Hyperparameter Tuning
All Machine learning models contain hyperparameters which you can tune to change the way the learning occurs. For each machine learning model, the hyperparameters can be different, and different datasets require different hyperparameter setting and adjusting.
for example, in a decision tree classifier, some of the hyperparameters will be
- max_depth (tells you how deep you want the tree to go)
- min_samples_split(the minimum number of samples required to split an internal node)
- min_samples_leaf( the minimum number of samples required to be a leaf node)
Hyperparameters VS Parameters
As mentioned earlier the hyperparameters are all the knobs you turn and have control over, and are set during instantiation, and do not change during training. A lot of models also have ‘normal’ parameters that are learned during the training when you call the fit method. These parameters are different than hyperparameters. An example of a ‘normal’ parameter is the slope and intercept in Linear regression that is fit during the training.
Meta-estimator
We use GridSearchCV which is known as a meta-estimator to iterate over all the combinations of hyperparameters for a learning model given a sequence of hyperparameters. It computes cross-validates mean score and fits each combination on the data and finds which combination performs the best.
GridSearchCV is not a learning model by itself although it is a sci-kit-learn estimator. It follows the same three steps as an estimator would as it takes an estimator as input during the instantiation.
How to use GridSearchCV
firstly you must create a dictionary with the key-value being the hyperparameter and the pair-value being the value that the hyperparameter will be set to. The example I will use will be in a Decision Tree with max_depth and min_samples_leaf
grid = {'max_depth': [2,3,4,5],
'min_samples_leaf': [2, 5, 10, 20, 50, 100]}
in this case, we are saying we want to set the hyperparameters for ‘max_depth’ and ‘min_samples_leaf’ to each of those values and see how well each combination performs.
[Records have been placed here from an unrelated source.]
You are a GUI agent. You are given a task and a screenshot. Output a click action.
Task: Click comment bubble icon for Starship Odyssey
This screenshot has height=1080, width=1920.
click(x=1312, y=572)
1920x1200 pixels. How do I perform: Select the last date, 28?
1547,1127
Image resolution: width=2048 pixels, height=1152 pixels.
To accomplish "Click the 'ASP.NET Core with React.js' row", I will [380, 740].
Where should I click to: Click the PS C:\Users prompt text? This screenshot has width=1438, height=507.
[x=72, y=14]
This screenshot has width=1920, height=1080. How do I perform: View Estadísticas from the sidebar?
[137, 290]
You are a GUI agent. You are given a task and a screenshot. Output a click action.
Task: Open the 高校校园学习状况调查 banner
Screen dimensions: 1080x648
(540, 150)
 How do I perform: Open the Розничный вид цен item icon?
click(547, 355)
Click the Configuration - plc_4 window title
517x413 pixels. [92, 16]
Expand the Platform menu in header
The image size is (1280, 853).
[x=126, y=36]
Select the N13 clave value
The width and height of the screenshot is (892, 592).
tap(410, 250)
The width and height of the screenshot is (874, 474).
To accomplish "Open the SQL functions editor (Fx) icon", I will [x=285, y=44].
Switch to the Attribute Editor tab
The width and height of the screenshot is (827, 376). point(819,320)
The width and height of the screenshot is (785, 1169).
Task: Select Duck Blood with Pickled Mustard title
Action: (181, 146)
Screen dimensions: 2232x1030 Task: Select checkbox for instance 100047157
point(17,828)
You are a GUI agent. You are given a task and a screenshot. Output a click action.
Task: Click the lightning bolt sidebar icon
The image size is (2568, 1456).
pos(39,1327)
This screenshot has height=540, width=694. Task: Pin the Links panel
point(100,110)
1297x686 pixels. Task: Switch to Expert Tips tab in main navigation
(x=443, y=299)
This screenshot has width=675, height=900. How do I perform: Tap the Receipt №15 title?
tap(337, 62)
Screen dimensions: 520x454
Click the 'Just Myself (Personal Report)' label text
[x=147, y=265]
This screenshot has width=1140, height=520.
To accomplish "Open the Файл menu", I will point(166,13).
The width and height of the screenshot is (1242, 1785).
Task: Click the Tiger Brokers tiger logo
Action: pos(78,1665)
It will look something like:
- Combination 1: max_depth = 2 and min_samples_leaf = 2
- Combination 2: max_depth = 2 and min_samples_leaf = 5
- Combination 3: max_depth = 2 and min_samples_leaf = 10
This will continue until all combinations have been exhausted. For each one we will see how well the model performs.
from sklearn.tree import DecisionTreeRegressor
from sklearn.model_selection import GridSearchCV, KFold
dtr = DecisionTreeRegressor()
kf = KFold(n_splits=5, shuffle=True, random_state=123)
gs = GridSearchCV(dtr, grid, cv=kf)
We import the necessary libraries, instantiate our DecisionTree and apply KFold which allows us to split our data into test and training sets(read more on KFold Cross-Validation here: https://machinelearningmastery.com/k-fold-cross-validation/)
Then we instantiate the GridSearchCV and we input the Model, the grid(combination), and the CV
gs.fit(X, y)gs.best_params_gs.best_score_
We then fit the data to our GridSearchCV and we can find the best_params_ which tells us which combination was best(in this case it may be something like {‘max_depth’: 4, ‘min_samples_leaf’: 20}) and the best_score_ which tells us the best mean score of that combination.
If you are working with a lot of hyperparameters it may also be helpful to organize it all in a data frame by putting the cv_results_ inside a data frame like so:
df_results = pd.DataFrame(gs.cv_results_)
and for even further analysis you can plot the hyperparameter to see how the mean_test score performs as the hyperparameter increase(something to note in the cv_results the column will be named param_max_depth and not max_depth)
df_results.plot(x='param_max_depth', y='mean_test_score', kind='line', figsize=(10, 4));
you can see that at around param_max_depth = 3 the mean test score start to decrease so a good param_max_depth may be a value around 3–4
There is a lot of different hyperparameters you can choose from but be careful as the more hyperparameters you have the number of combinations will increase and the time it takes to test them will take even longer. It is best if you test it out with a small number of combinations and see which direction the results move in, it may be you notice that the combination of max_depth = 3 always performs best with other combinations so you can try to keep that constant while tuning the other hyperparameters.
Overall you can improve your model results by applying hyperparameter tuning and an easy way to do that is by using the meta-estimator GridSearchCV.